All nonprofit organizations, even the smallest of nonprofits, benefit from having a well-defined year end closing process. The first step is to determine the procedures to be performed at year-end. Once the procedures have been identified they should be ordered chronologically into a checklist. Procedures performed too early or not on time can result in confusion and delays for the accounting department. These delays can increase audit fees if the nonprofit auditor has to prepare schedules and closing entries that are expected to be performed by the organization’s staff.
The checklist should include procedures for payroll, cash balances, accounts receivable, accounts payable, loans payable, general ledger reconciliations, etc. See our full considerations for the checklist here.
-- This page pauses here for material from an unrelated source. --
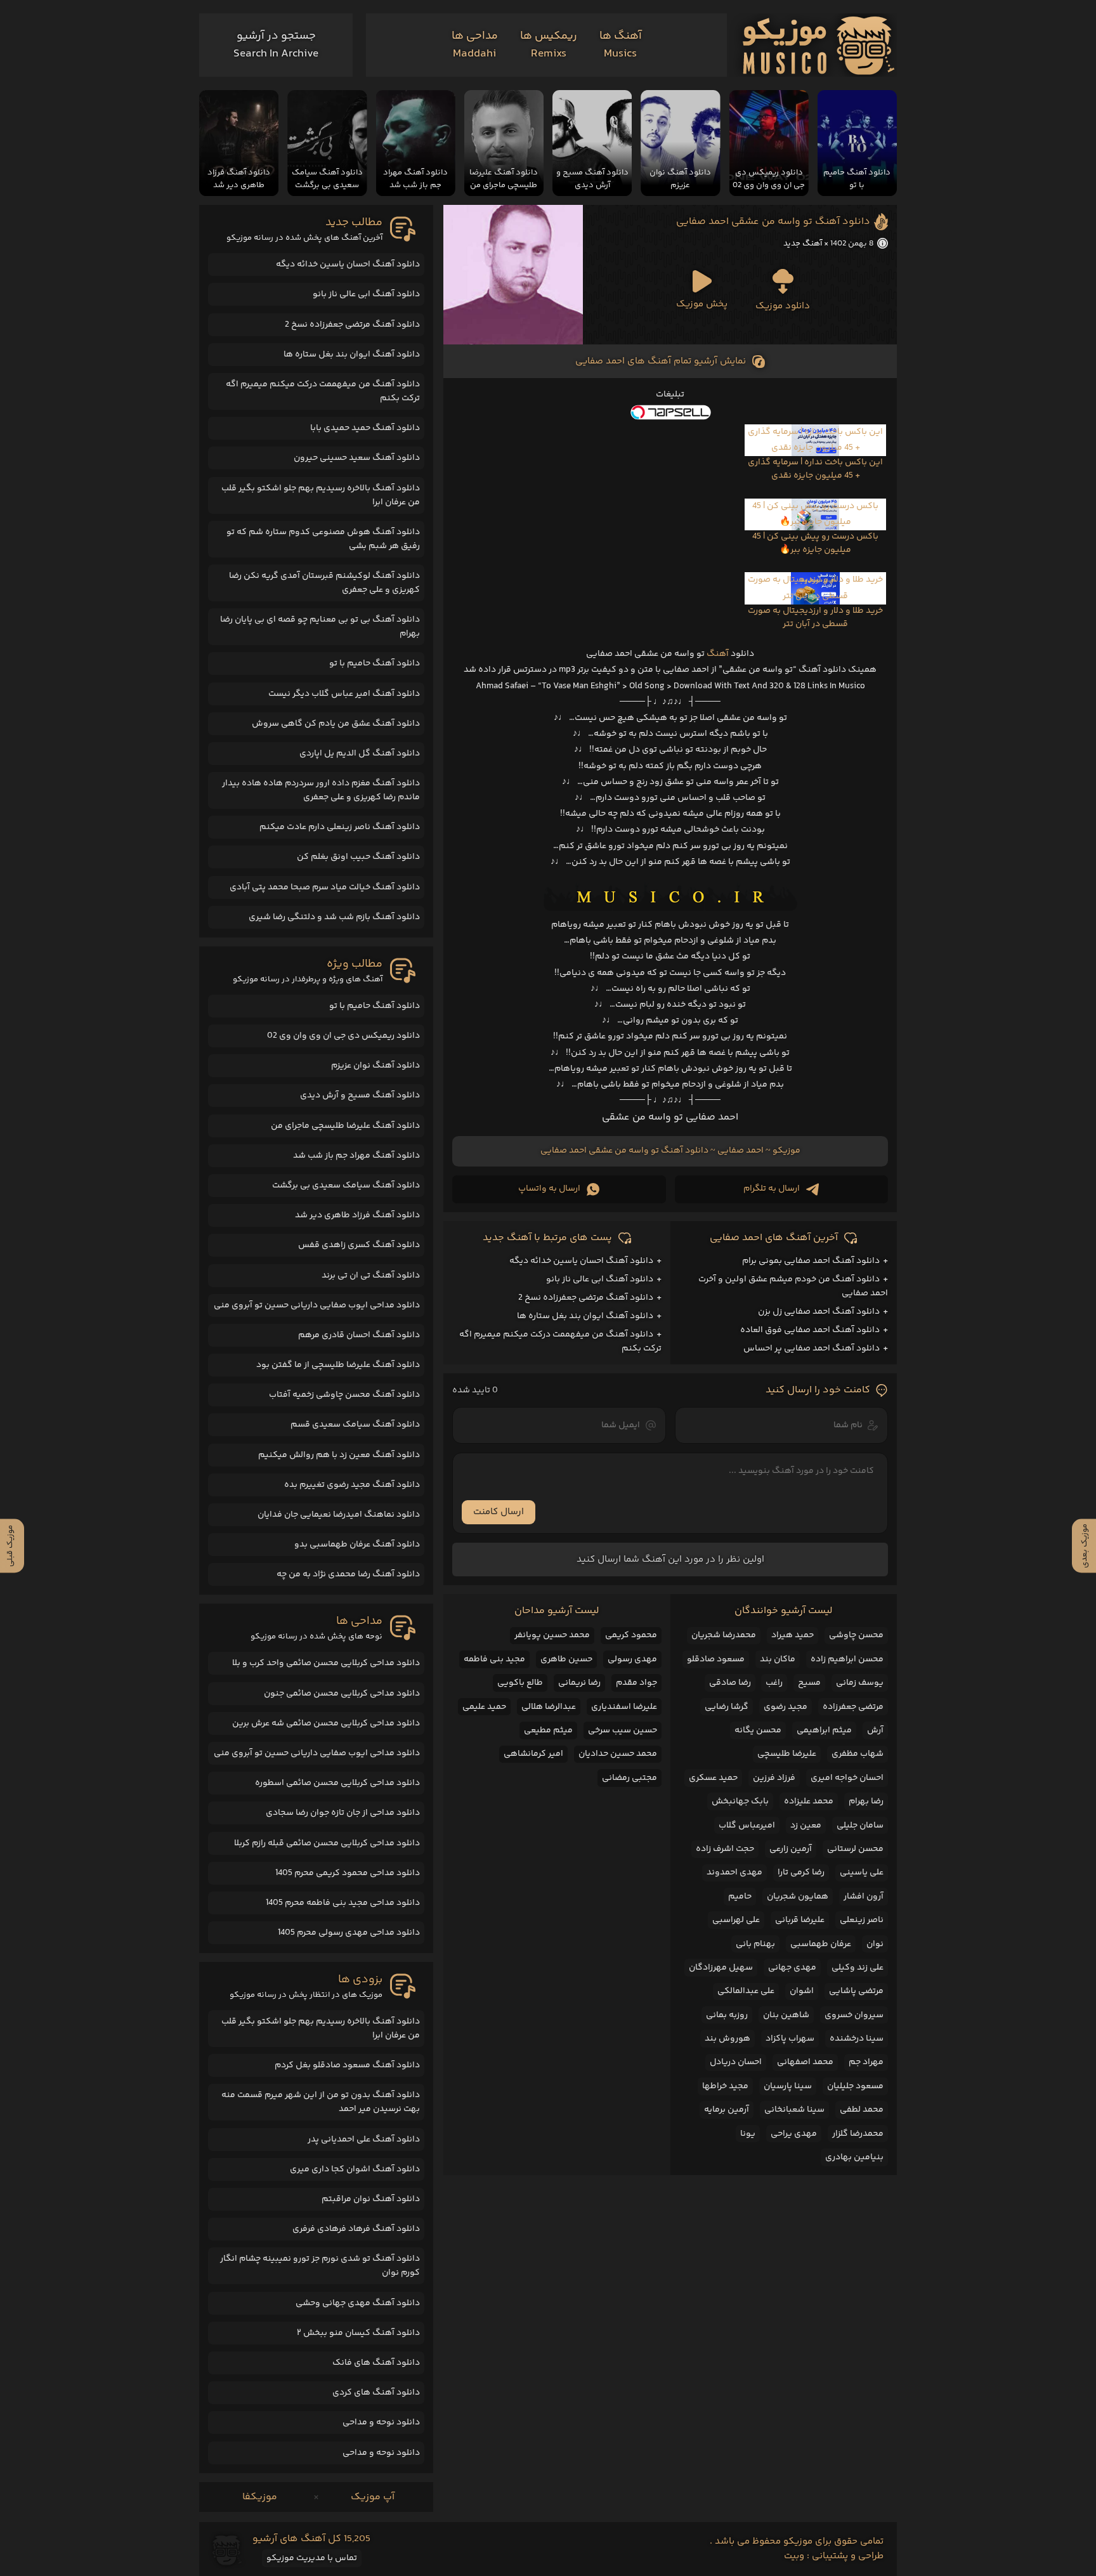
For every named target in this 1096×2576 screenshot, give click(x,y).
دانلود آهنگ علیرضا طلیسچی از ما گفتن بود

Management and those charged with governance should then determine the timing for the final financial statements. The timing can coincide with the year-end board meeting or the target start date of the audit. Consideration needs to be given to when the accounting department will receive the information needed to prepare the schedules, account analysis, reconciliations, closing entries, trial balance, and other reports needed by management and the auditors. For instance, brokerage statements may not be received until the middle or end of the month following year-end. The accounting department will need time after the statements are received to perform their year-end work.
The closing schedule should include the due date for each procedure to be performed as well as the responsible party for performing the procedure. Management should monitor the due dates to ensure the year-end closing procedures are completed on time.